*Task instructions*. Please return the lines of the data that contain "section".

*Data records*.
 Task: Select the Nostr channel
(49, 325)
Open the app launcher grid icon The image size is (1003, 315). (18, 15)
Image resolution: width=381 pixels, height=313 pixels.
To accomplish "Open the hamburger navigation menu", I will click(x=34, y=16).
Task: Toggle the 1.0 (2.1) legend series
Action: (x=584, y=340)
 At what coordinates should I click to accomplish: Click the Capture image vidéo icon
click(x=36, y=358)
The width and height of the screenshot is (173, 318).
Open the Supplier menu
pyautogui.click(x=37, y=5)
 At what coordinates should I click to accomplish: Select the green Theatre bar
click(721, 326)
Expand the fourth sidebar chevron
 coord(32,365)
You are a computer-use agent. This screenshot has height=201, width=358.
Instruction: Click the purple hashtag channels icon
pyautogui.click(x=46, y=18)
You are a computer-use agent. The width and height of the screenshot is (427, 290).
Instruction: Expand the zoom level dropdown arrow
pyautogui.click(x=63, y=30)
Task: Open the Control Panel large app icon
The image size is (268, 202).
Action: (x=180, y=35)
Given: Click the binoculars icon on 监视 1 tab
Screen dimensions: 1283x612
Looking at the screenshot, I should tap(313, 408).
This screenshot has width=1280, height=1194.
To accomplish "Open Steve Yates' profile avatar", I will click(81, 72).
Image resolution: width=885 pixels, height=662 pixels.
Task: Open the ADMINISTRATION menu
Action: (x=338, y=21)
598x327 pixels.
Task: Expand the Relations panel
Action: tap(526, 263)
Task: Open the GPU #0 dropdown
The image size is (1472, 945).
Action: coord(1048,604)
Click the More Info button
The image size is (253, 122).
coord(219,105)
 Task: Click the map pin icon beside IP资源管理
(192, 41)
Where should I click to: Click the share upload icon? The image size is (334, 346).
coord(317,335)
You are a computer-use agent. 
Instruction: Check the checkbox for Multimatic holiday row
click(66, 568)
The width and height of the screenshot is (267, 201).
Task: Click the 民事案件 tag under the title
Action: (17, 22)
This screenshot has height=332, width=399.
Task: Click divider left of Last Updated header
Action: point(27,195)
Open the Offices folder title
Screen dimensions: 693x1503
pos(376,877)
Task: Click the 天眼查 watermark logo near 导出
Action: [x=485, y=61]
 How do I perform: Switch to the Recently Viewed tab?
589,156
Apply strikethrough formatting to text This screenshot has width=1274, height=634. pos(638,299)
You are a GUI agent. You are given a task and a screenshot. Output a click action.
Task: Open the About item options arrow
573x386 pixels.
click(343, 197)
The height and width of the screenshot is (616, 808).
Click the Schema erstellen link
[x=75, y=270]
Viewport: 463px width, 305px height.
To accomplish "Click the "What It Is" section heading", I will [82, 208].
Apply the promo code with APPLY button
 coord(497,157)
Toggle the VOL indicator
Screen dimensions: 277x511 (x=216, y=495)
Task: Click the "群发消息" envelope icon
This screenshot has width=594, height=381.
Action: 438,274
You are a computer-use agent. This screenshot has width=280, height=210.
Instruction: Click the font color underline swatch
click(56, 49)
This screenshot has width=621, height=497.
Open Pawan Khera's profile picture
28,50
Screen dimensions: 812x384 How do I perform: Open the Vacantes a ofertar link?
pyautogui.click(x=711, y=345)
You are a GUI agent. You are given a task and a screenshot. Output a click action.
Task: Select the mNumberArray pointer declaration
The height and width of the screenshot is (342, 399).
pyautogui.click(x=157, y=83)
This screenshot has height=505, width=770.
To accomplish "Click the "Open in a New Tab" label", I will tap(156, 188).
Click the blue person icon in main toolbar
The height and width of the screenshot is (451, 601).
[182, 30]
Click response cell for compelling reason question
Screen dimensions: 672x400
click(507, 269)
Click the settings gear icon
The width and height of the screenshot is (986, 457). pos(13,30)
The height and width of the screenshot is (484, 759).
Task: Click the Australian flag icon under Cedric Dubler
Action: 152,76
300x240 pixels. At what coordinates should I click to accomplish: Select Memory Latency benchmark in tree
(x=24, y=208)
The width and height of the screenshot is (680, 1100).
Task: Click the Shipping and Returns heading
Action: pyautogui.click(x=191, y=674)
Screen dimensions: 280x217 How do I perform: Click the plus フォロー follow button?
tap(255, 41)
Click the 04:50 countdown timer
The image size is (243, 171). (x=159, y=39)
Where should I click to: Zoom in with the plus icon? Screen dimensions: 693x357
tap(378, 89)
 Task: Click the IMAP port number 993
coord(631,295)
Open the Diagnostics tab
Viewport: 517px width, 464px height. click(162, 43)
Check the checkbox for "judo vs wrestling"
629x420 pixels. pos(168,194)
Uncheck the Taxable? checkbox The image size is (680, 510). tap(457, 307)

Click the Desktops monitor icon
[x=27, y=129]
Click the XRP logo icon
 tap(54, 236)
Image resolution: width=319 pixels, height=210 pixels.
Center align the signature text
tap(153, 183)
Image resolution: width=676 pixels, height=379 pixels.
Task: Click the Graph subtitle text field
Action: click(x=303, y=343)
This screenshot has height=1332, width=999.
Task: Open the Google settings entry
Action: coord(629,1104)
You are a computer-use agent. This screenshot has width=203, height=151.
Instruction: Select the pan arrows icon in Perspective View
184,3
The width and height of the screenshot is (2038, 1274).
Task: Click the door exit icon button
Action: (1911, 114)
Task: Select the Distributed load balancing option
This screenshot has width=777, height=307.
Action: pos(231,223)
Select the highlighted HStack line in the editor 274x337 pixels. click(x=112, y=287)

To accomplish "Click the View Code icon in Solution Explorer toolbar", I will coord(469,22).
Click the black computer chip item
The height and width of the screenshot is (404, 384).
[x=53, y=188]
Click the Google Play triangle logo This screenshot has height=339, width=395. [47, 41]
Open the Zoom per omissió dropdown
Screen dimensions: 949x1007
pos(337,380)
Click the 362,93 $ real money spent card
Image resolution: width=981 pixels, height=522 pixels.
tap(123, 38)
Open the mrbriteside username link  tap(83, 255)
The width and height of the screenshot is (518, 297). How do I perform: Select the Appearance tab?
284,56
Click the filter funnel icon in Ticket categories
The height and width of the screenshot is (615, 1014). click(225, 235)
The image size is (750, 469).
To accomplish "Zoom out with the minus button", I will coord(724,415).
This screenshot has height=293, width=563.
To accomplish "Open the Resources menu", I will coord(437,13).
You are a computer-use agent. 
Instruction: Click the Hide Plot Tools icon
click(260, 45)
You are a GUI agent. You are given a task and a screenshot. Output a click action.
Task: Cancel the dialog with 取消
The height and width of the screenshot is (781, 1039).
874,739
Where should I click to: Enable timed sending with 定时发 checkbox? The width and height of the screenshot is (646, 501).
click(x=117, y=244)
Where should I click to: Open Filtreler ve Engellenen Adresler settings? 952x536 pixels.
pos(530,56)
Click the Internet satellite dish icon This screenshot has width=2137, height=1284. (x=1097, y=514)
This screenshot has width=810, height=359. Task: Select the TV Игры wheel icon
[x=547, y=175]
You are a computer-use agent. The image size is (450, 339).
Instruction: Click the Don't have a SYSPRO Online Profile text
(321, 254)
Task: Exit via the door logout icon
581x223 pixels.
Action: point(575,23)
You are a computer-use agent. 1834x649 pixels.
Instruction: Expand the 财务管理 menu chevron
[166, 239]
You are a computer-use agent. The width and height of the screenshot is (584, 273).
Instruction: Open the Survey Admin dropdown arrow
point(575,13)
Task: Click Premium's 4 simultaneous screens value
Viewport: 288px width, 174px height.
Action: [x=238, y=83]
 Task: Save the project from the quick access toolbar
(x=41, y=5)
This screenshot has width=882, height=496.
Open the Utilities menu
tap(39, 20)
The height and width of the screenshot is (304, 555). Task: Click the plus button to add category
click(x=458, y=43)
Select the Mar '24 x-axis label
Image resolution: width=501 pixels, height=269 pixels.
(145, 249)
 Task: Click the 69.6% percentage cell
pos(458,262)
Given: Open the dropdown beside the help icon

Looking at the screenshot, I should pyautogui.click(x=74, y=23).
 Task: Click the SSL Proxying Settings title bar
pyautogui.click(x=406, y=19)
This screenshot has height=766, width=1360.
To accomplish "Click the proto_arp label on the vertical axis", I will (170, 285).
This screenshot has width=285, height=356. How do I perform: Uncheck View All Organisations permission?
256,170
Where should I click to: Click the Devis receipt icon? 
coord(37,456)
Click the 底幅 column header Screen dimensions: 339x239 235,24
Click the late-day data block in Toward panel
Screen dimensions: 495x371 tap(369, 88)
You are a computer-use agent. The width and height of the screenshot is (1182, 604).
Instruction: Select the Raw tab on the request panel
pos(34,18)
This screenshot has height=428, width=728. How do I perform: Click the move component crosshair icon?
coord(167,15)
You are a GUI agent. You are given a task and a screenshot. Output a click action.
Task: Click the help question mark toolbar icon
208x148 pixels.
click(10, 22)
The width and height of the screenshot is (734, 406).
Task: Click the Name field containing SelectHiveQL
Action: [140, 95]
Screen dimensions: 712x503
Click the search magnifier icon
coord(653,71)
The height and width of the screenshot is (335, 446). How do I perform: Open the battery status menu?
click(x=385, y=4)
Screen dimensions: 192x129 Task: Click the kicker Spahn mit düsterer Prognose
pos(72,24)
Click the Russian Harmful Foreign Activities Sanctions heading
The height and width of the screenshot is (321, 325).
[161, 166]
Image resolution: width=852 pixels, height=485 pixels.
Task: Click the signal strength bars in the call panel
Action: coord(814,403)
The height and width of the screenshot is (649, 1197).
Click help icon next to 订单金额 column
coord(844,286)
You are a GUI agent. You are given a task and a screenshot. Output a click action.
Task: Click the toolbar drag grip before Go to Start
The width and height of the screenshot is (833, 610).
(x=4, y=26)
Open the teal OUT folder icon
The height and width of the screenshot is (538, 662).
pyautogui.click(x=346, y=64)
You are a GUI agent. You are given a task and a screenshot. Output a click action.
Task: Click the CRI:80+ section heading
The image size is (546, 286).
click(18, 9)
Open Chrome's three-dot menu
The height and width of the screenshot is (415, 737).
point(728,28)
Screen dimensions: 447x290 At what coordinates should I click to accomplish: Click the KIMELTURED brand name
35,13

*Reply to the task*.
To accomplish "Click the "What It Is" section heading", I will [82, 208].
Task: Click the CRI:80+ section heading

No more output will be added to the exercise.